**Work instruction:** After reading the data below, copy out every line that contains the word "agent".

[Stored data]

────────────────

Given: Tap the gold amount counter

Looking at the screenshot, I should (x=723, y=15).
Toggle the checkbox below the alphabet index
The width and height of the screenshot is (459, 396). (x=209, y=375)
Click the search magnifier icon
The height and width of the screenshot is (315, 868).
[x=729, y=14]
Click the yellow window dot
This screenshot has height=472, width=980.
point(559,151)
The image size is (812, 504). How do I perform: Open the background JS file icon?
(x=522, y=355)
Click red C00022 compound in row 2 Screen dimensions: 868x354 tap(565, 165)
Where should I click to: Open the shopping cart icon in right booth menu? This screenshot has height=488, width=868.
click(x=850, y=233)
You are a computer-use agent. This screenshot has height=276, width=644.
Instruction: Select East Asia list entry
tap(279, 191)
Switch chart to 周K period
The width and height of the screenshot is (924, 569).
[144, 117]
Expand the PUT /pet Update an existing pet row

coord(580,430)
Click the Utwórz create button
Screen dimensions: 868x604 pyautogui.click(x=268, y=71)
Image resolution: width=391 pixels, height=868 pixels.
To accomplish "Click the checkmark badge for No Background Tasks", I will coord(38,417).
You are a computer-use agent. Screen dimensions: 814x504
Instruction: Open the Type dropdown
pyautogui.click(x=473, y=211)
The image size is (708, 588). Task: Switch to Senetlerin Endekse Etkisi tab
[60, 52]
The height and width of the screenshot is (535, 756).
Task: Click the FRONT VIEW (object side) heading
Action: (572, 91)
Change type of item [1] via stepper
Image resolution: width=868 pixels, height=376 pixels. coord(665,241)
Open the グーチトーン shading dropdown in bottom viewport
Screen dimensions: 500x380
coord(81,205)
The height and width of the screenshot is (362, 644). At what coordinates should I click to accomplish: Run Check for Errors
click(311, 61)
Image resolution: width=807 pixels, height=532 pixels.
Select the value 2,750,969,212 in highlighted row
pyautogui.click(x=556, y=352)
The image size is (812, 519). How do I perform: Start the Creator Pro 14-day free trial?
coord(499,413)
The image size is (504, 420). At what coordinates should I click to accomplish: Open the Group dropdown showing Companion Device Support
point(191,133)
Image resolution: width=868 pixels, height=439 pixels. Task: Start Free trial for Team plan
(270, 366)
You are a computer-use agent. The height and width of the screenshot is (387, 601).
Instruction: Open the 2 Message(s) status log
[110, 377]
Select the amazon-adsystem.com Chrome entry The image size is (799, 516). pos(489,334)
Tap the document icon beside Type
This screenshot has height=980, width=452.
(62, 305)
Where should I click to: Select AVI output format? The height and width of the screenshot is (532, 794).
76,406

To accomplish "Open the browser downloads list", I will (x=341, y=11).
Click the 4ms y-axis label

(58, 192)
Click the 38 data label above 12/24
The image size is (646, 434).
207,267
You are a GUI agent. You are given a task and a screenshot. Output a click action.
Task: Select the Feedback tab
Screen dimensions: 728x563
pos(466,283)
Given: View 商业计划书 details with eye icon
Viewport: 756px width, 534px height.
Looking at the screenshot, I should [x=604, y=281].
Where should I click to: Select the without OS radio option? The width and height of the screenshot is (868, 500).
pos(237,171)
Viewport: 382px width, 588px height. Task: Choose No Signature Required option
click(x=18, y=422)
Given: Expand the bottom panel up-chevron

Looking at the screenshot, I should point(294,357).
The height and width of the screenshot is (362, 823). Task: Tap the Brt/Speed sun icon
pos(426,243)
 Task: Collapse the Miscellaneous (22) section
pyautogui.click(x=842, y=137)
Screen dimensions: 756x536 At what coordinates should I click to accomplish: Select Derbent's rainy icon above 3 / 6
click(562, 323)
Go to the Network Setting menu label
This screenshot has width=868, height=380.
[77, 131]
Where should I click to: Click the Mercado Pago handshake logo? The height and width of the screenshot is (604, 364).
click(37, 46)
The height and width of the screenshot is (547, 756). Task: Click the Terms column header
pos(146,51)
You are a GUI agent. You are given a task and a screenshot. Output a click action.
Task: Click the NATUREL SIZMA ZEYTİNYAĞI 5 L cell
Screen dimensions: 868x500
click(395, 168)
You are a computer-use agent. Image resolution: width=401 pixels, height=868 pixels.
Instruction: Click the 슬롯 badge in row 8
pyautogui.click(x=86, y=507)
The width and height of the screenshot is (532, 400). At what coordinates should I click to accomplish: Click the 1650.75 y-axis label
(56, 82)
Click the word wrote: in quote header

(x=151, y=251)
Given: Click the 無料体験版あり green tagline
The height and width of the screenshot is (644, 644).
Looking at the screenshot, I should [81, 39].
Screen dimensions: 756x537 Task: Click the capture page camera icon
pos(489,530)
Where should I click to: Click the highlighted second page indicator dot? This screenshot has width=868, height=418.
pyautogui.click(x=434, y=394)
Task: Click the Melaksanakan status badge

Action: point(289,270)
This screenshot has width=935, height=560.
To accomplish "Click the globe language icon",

────────────────

**Your solution:**
You are a computer-use agent. This screenshot has height=276, width=644.
You are a computer-use agent. Screen dimensions: 814x504
You are a computer-use agent. The height and width of the screenshot is (387, 601).
You are a GUI agent. You are given a task and a screenshot. Output a click action.
You are a GUI agent. You are given a task and a screenshot. Output a click action.
You are a computer-use agent. Image resolution: width=401 pixels, height=868 pixels.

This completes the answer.